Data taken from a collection
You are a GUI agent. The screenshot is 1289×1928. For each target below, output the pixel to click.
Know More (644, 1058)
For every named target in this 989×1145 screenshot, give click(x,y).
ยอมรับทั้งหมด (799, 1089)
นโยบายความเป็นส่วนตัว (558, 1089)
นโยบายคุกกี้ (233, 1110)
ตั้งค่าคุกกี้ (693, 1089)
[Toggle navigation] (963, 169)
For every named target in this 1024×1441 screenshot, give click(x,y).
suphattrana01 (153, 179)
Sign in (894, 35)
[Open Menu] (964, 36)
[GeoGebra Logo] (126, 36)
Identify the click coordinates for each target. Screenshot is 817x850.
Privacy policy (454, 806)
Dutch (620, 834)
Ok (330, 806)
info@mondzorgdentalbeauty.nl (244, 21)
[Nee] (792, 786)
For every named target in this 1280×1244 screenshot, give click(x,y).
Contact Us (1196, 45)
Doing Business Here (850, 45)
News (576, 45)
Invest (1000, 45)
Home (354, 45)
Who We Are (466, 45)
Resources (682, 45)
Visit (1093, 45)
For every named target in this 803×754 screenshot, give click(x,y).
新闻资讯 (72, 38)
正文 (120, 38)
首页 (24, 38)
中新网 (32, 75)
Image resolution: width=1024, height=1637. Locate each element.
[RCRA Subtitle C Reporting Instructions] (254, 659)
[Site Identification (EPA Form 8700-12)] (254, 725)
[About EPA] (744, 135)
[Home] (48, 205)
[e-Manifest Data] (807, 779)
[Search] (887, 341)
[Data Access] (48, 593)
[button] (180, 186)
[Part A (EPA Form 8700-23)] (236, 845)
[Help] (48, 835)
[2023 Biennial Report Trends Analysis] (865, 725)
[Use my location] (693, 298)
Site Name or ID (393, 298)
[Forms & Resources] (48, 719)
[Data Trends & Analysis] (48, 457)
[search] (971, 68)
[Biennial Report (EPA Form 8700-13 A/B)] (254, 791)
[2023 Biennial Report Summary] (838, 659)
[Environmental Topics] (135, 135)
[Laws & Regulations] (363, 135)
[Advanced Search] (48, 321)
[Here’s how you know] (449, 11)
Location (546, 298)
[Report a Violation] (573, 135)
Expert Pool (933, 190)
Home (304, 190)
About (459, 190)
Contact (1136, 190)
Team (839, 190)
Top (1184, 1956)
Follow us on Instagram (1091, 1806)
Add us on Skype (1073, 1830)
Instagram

_Required work_
In the listing above, swap every "Home" for "Start" and leave everything else as it is.

_Result for this exercise_
You are a GUI agent. The screenshot is 1289×1928. For each target below, output the pixel to click.
Know More (644, 1058)
For every named target in this 989×1145 screenshot, give click(x,y).
ยอมรับทั้งหมด (799, 1089)
นโยบายความเป็นส่วนตัว (558, 1089)
นโยบายคุกกี้ (233, 1110)
ตั้งค่าคุกกี้ (693, 1089)
[Toggle navigation] (963, 169)
For every named target in this 1024×1441 screenshot, give click(x,y).
suphattrana01 (153, 179)
Sign in (894, 35)
[Open Menu] (964, 36)
[GeoGebra Logo] (126, 36)
Identify the click coordinates for each target. Screenshot is 817x850.
Privacy policy (454, 806)
Dutch (620, 834)
Ok (330, 806)
info@mondzorgdentalbeauty.nl (244, 21)
[Nee] (792, 786)
For every named target in this 1280×1244 screenshot, give click(x,y).
Contact Us (1196, 45)
Doing Business Here (850, 45)
News (576, 45)
Invest (1000, 45)
Start (354, 45)
Who We Are (466, 45)
Resources (682, 45)
Visit (1093, 45)
For every named target in this 803×754 screenshot, give click(x,y).
新闻资讯 (72, 38)
正文 (120, 38)
首页 (24, 38)
中新网 (32, 75)
Image resolution: width=1024, height=1637. Locate each element.
[RCRA Subtitle C Reporting Instructions] (254, 659)
[Site Identification (EPA Form 8700-12)] (254, 725)
[About EPA] (744, 135)
[Start] (48, 205)
[e-Manifest Data] (807, 779)
[Search] (887, 341)
[Data Access] (48, 593)
[button] (180, 186)
[Part A (EPA Form 8700-23)] (236, 845)
[Help] (48, 835)
[2023 Biennial Report Trends Analysis] (865, 725)
[Use my location] (693, 298)
Site Name or ID (393, 298)
[Forms & Resources] (48, 719)
[Data Trends & Analysis] (48, 457)
[search] (971, 68)
[Biennial Report (EPA Form 8700-13 A/B)] (254, 791)
[2023 Biennial Report Summary] (838, 659)
[Environmental Topics] (135, 135)
[Laws & Regulations] (363, 135)
[Advanced Search] (48, 321)
[Here’s how you know] (449, 11)
Location (546, 298)
[Report a Violation] (573, 135)
Expert Pool (933, 190)
Start (304, 190)
About (459, 190)
Contact (1136, 190)
Team (839, 190)
Top (1184, 1956)
Follow us on Instagram (1091, 1806)
Add us on Skype (1073, 1830)
Instagram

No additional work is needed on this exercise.